─── Data extract

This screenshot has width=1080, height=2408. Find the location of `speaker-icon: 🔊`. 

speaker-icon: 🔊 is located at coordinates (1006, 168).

──────
─── Data extract

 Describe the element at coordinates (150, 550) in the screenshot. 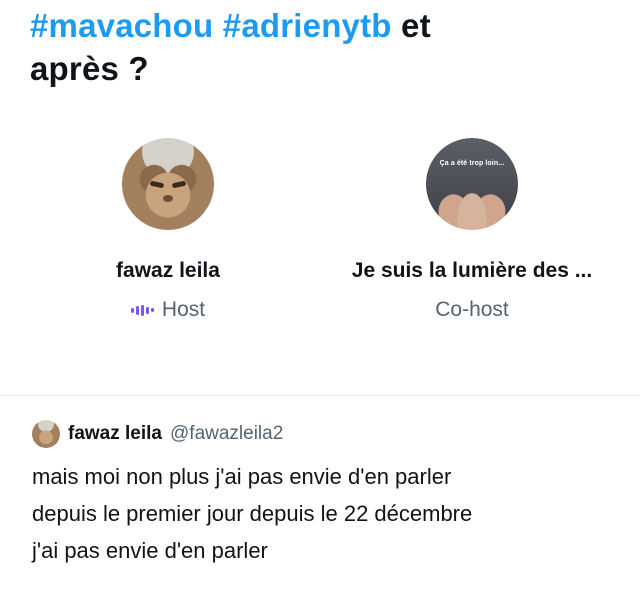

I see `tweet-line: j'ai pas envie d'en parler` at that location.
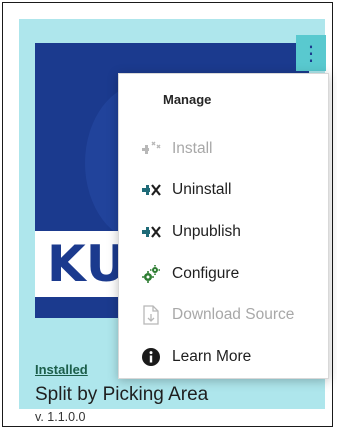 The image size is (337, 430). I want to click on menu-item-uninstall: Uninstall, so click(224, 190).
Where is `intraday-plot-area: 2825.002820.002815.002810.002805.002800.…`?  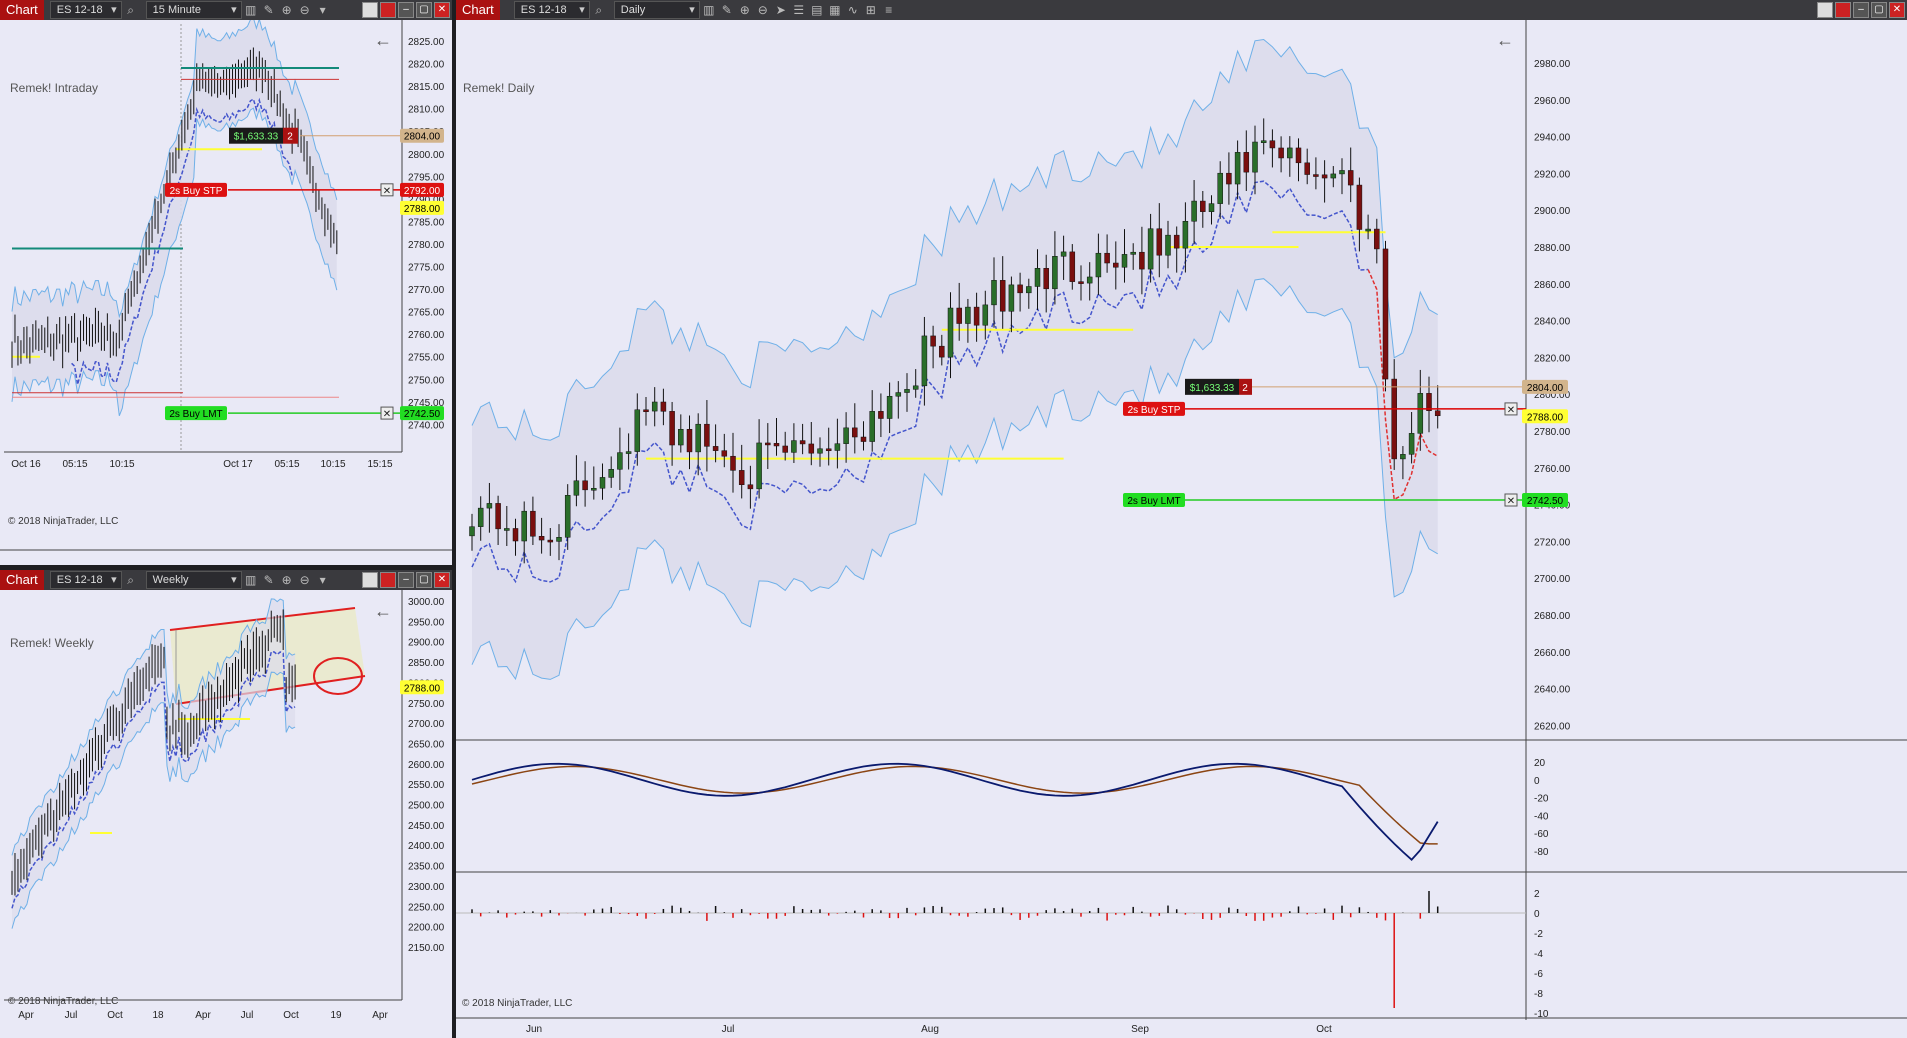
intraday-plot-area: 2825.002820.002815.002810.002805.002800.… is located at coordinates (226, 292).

──────

*Instruction:*
Reproduce the data verbatim from the line containing "This screenshot has" through the line containing "speaker-icon: 🔊 is", including both of those lines.

*Problem solution:*
This screenshot has width=1080, height=2408. Find the location of `speaker-icon: 🔊`. 

speaker-icon: 🔊 is located at coordinates (1006, 168).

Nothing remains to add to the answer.